Nos comentamos los unos a los otros la complejidad del mundo en el que nos ha tocado vivir. Nos ponemos de acuerdo en que en un pasado no muy lejano, el bien y el mal estaban bien delimitados. Estuviese equivocado o no, las etiquetas ‘bueno’ y ‘malo’ encabezaban una lista de acciones y opiniones muy claras.
Y nos decimos, sin ánimo de ofender, que todo es ya relativo, dependiendo de quién lo dice, a quién lo dice y cuándo lo dice.

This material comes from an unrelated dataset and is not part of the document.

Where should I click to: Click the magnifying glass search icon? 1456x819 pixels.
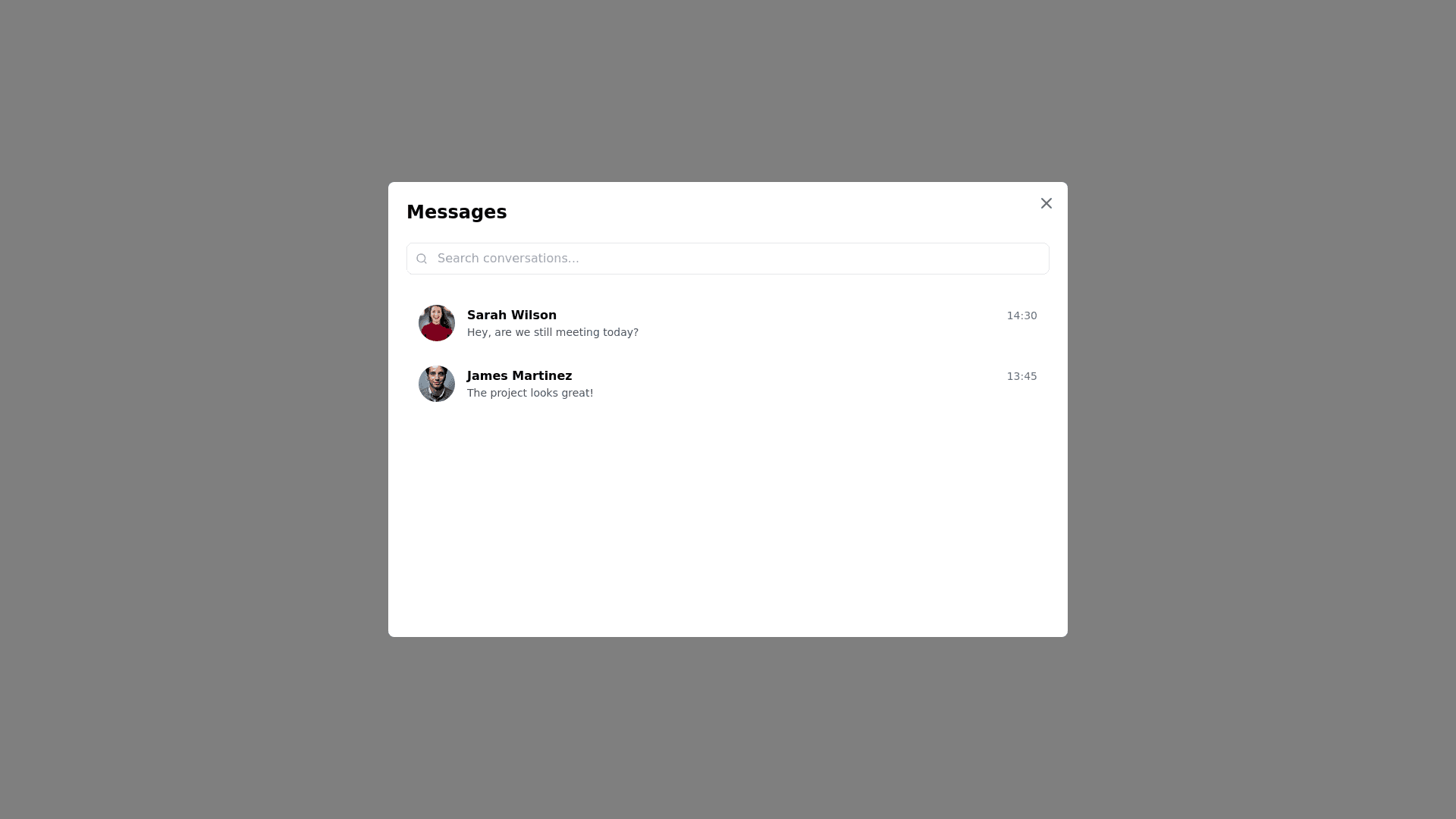(x=422, y=259)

Nos miramos entre sí. Nos ocurre lo mismo. Tenemos información de un lado y del otro:
– No podemos recortar gastos constantemente
– Debemos expropiar a los ricos
– Los parados deben trabajar en tareas sociales
– Debe apoyarse a los emprendedores
– Los enfermos deben pagar más por los medicamentos
La mirada que tenemos es de incerteza. ¿Quién tiene razón? Un buen orador de un color convence. Acto seguido un buen orador de otro color dice lo contrario y convence. Además, ambos muestran datos.
¿Se sentiría Leon Festinger así cuando en 1957 publicó el concepto de ‘disonancia cognitiva‘? Necesitamos sentir el equilibrio de aquél que posee la verdad mediante el procesamiento de la realidad que nos conviene. Necesitamos sentir el equilibrio interno y ello no puede lograrse a través de la incerteza.
Nadie lo comenta pero cada uno adopta su propio nicho de opinión por Real Decreto Cerebral, con datos manifiestamente insuficientes e interpretados mediante métodos de dudosa objetividad. Somos víctimas de nuestro cerebro diseñado para completar lo parcial, lo insuficiente, anhelante del todo, de lo total.
Una vez hemos adoptado nuestra ideología, obtenemos, filtramos y manipulamos la visión de la realidad para que no contradigan nuestras creencias ya decididas.
Quizás eso explique por qué tan poca gente es capaz de cambiar de opinión política por mucho discurso que reciba, por mucho baño de realidad que reciba.
Un gran invento el de la ‘disonancia cognitiva’. Nos da placer interno, de una forma engañosa. Sí. Pero no más engañosa que la propia realidad.